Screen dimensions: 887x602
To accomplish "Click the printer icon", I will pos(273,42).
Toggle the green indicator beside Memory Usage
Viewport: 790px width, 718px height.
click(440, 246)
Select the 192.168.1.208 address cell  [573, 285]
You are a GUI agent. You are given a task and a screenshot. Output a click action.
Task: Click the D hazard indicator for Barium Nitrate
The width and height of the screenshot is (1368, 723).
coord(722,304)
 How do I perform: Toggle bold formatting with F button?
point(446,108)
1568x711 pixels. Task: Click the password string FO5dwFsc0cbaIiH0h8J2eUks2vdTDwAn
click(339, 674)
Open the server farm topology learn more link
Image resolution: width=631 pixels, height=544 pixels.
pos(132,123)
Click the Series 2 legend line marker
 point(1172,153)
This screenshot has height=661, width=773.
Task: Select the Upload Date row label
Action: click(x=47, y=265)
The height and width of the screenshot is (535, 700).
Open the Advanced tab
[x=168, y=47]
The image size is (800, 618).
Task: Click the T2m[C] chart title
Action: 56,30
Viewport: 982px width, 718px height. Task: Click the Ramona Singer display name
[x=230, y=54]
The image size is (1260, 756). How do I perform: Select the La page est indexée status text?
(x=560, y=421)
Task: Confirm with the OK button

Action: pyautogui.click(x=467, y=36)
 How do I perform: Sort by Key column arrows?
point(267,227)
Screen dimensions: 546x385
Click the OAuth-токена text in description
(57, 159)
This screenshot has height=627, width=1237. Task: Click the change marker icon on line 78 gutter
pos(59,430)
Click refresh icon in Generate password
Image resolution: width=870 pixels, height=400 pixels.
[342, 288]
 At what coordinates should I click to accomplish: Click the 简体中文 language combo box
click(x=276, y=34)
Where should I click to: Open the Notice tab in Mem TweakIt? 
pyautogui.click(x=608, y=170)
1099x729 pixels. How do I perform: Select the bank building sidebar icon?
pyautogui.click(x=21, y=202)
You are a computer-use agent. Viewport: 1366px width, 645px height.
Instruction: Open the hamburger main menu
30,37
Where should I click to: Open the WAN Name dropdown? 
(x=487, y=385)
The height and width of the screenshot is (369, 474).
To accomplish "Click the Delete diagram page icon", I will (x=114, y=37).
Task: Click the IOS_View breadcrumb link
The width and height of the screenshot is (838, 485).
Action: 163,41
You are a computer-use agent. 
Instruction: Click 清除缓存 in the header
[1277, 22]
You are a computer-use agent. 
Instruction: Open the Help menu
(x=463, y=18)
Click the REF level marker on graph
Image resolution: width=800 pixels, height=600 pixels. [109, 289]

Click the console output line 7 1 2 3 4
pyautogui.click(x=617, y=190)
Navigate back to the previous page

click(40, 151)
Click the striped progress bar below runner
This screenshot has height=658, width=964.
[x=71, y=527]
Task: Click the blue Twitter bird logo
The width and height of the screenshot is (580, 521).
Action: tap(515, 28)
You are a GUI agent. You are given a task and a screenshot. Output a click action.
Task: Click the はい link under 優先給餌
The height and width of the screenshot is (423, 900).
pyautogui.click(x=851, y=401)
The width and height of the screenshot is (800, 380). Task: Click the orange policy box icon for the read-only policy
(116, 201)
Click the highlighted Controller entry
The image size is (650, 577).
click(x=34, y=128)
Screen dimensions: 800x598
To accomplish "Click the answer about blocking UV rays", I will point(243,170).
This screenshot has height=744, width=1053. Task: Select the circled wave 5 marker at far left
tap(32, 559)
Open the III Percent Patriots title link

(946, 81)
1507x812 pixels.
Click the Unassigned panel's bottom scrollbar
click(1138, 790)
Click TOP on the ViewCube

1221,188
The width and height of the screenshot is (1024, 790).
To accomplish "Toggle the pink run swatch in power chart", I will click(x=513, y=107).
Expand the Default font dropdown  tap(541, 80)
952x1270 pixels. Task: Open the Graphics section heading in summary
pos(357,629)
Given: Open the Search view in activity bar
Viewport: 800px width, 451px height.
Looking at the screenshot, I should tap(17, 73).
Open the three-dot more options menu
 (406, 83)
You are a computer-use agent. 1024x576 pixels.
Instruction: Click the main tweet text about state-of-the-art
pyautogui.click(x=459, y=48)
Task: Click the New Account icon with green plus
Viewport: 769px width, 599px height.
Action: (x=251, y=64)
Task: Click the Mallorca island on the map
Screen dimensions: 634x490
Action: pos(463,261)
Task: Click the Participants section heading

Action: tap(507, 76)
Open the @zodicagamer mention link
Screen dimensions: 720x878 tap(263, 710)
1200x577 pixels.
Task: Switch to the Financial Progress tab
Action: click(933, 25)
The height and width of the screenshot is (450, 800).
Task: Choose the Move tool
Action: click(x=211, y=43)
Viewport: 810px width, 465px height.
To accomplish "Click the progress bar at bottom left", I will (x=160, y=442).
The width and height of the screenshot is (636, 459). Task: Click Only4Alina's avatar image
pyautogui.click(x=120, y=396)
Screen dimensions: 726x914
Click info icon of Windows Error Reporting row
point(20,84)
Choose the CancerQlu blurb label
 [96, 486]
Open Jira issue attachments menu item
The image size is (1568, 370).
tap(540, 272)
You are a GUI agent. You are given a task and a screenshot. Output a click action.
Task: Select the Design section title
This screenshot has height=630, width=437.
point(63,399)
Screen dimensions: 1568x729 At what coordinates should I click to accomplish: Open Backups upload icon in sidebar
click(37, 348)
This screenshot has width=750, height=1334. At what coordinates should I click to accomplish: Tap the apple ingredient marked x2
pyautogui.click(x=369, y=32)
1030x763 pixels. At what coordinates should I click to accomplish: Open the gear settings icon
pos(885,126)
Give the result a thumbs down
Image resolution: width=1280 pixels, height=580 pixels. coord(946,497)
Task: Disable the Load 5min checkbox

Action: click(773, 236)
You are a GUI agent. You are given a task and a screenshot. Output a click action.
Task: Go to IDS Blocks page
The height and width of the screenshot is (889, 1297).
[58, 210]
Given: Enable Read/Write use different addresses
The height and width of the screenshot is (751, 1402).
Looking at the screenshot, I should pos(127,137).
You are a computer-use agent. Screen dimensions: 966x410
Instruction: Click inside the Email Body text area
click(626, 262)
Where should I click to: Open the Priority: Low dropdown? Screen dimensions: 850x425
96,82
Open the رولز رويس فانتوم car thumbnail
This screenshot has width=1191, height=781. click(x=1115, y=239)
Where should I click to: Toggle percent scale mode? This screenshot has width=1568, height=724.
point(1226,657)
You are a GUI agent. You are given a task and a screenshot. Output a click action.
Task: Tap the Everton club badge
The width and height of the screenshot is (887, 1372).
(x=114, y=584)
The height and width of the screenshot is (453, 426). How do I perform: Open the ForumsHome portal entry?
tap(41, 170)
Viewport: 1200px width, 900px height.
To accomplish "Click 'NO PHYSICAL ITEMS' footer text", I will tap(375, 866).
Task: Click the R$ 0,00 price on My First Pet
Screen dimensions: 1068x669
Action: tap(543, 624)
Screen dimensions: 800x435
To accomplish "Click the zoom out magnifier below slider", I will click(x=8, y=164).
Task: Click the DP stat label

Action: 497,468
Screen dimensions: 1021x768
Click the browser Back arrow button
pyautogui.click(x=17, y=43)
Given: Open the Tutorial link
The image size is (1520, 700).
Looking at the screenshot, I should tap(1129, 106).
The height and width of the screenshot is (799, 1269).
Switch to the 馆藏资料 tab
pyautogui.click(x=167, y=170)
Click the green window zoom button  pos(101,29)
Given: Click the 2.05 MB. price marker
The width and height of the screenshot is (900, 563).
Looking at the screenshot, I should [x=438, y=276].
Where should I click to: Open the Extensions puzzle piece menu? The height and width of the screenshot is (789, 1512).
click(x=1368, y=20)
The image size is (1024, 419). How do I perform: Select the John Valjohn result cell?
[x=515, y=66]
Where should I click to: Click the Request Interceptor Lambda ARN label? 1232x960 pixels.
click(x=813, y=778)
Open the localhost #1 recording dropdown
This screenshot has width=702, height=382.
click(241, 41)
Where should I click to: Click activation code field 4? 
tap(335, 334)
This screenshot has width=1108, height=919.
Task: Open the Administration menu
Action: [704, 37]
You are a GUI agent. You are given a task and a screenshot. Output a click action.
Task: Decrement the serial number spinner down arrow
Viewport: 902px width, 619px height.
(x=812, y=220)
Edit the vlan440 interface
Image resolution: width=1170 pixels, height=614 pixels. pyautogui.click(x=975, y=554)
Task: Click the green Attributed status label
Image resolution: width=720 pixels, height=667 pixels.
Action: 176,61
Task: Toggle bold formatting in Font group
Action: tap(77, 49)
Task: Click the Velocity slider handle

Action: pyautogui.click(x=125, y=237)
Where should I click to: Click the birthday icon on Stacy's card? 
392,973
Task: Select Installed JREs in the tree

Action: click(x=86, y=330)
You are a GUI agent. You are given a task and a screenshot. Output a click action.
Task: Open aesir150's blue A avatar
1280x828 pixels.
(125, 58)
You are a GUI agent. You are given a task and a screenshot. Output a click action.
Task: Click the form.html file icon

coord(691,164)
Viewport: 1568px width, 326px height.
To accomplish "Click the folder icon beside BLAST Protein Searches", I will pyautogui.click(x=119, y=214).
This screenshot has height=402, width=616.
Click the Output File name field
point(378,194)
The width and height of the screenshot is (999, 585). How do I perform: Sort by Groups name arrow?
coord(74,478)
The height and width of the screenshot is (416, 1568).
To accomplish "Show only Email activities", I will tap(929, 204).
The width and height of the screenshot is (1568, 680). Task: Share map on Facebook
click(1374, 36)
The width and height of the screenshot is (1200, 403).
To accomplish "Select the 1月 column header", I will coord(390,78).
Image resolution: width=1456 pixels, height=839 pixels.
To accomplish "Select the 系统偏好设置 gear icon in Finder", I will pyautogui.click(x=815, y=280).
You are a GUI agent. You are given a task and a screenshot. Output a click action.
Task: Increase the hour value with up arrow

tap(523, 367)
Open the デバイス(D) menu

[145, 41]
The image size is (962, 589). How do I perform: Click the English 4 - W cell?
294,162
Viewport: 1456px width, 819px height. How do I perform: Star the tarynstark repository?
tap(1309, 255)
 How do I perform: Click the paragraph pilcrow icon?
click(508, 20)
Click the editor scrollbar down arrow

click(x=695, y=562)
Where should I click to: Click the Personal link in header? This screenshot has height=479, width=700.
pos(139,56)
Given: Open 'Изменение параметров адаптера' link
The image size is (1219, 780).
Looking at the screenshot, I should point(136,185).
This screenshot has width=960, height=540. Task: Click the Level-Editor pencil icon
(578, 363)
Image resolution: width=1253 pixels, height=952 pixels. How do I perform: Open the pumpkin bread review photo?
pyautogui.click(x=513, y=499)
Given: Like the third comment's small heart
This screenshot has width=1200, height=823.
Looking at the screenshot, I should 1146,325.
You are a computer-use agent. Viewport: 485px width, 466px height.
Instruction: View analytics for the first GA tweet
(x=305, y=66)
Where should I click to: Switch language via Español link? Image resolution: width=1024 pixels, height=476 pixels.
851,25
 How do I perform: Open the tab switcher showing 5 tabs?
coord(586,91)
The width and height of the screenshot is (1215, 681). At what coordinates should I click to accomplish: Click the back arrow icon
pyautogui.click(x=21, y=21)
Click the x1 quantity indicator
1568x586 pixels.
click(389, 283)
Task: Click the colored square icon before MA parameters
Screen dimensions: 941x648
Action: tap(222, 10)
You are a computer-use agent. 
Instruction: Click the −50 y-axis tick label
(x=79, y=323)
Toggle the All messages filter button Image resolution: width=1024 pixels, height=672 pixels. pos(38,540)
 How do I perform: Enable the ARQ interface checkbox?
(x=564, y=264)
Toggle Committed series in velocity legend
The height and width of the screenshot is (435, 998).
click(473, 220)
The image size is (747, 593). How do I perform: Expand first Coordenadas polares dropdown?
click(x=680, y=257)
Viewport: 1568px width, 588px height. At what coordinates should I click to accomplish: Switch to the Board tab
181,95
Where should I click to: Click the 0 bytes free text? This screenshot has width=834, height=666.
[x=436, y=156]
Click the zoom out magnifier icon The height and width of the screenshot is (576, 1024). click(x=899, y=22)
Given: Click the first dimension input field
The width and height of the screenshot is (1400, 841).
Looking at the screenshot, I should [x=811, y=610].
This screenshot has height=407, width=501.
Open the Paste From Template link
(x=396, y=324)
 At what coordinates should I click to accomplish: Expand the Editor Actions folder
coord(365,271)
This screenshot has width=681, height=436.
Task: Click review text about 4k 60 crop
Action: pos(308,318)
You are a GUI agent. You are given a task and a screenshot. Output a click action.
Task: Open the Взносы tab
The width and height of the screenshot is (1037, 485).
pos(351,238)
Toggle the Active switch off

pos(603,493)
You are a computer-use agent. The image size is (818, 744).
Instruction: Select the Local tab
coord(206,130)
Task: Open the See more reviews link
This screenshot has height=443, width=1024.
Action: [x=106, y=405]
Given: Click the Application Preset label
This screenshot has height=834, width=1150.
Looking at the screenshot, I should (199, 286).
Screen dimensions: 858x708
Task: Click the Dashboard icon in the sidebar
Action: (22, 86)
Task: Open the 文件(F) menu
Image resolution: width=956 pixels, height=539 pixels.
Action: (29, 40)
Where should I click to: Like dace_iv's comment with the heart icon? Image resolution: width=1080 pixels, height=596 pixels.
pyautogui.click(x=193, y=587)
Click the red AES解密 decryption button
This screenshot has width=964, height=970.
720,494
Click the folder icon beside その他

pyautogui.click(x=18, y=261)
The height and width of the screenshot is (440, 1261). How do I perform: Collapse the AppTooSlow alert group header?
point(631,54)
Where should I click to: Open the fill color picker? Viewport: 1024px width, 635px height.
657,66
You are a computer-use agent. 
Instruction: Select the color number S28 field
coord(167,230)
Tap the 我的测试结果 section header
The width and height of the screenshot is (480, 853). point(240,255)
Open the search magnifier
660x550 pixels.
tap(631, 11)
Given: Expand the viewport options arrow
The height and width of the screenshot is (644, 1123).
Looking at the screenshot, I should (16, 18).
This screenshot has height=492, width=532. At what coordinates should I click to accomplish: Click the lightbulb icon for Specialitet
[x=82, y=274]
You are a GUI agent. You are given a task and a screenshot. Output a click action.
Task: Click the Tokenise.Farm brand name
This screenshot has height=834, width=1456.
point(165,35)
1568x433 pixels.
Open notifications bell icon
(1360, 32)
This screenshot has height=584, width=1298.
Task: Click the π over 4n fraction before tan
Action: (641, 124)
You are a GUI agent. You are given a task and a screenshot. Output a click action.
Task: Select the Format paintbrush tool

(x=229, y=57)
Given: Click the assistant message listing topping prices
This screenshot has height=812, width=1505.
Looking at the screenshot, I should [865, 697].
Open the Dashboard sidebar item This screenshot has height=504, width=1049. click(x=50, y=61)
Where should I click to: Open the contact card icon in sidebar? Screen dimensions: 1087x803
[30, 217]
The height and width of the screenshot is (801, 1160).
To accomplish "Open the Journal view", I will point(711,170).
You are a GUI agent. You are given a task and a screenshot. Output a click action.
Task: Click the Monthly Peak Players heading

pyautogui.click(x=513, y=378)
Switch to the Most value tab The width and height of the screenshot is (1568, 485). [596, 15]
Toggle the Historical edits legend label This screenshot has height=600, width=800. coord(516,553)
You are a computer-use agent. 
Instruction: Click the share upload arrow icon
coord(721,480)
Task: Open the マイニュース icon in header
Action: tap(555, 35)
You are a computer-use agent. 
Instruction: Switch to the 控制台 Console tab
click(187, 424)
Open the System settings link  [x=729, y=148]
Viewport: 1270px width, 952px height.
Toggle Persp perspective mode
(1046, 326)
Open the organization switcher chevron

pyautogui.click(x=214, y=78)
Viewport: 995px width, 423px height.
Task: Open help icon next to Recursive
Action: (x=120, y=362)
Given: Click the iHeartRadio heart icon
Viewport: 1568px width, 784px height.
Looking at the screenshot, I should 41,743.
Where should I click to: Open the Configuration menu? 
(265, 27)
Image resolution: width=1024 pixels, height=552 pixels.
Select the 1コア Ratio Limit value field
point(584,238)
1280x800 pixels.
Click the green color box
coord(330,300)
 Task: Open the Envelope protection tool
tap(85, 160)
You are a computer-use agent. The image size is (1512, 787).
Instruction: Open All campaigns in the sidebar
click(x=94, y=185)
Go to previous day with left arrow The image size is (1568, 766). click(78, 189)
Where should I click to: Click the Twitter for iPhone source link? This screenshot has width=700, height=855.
_____
**Task prompt**
What you give back should be only the lines of the records above, starting at the line with "The height and width of the screenshot is (799, 1269)." and ending at the line with "Task: Click the green Attributed status label", restated word for word.

**The answer**
The height and width of the screenshot is (799, 1269).
Switch to the 馆藏资料 tab
pyautogui.click(x=167, y=170)
Click the green window zoom button  pos(101,29)
Given: Click the 2.05 MB. price marker
The width and height of the screenshot is (900, 563).
Looking at the screenshot, I should [x=438, y=276].
Where should I click to: Open the Extensions puzzle piece menu? The height and width of the screenshot is (789, 1512).
click(x=1368, y=20)
The image size is (1024, 419). How do I perform: Select the John Valjohn result cell?
[x=515, y=66]
Where should I click to: Click the Request Interceptor Lambda ARN label? 1232x960 pixels.
click(x=813, y=778)
Open the localhost #1 recording dropdown
This screenshot has width=702, height=382.
click(241, 41)
Where should I click to: Click activation code field 4? 
tap(335, 334)
This screenshot has width=1108, height=919.
Task: Open the Administration menu
Action: [704, 37]
You are a GUI agent. You are given a task and a screenshot. Output a click action.
Task: Decrement the serial number spinner down arrow
Viewport: 902px width, 619px height.
(x=812, y=220)
Edit the vlan440 interface
Image resolution: width=1170 pixels, height=614 pixels. pyautogui.click(x=975, y=554)
Task: Click the green Attributed status label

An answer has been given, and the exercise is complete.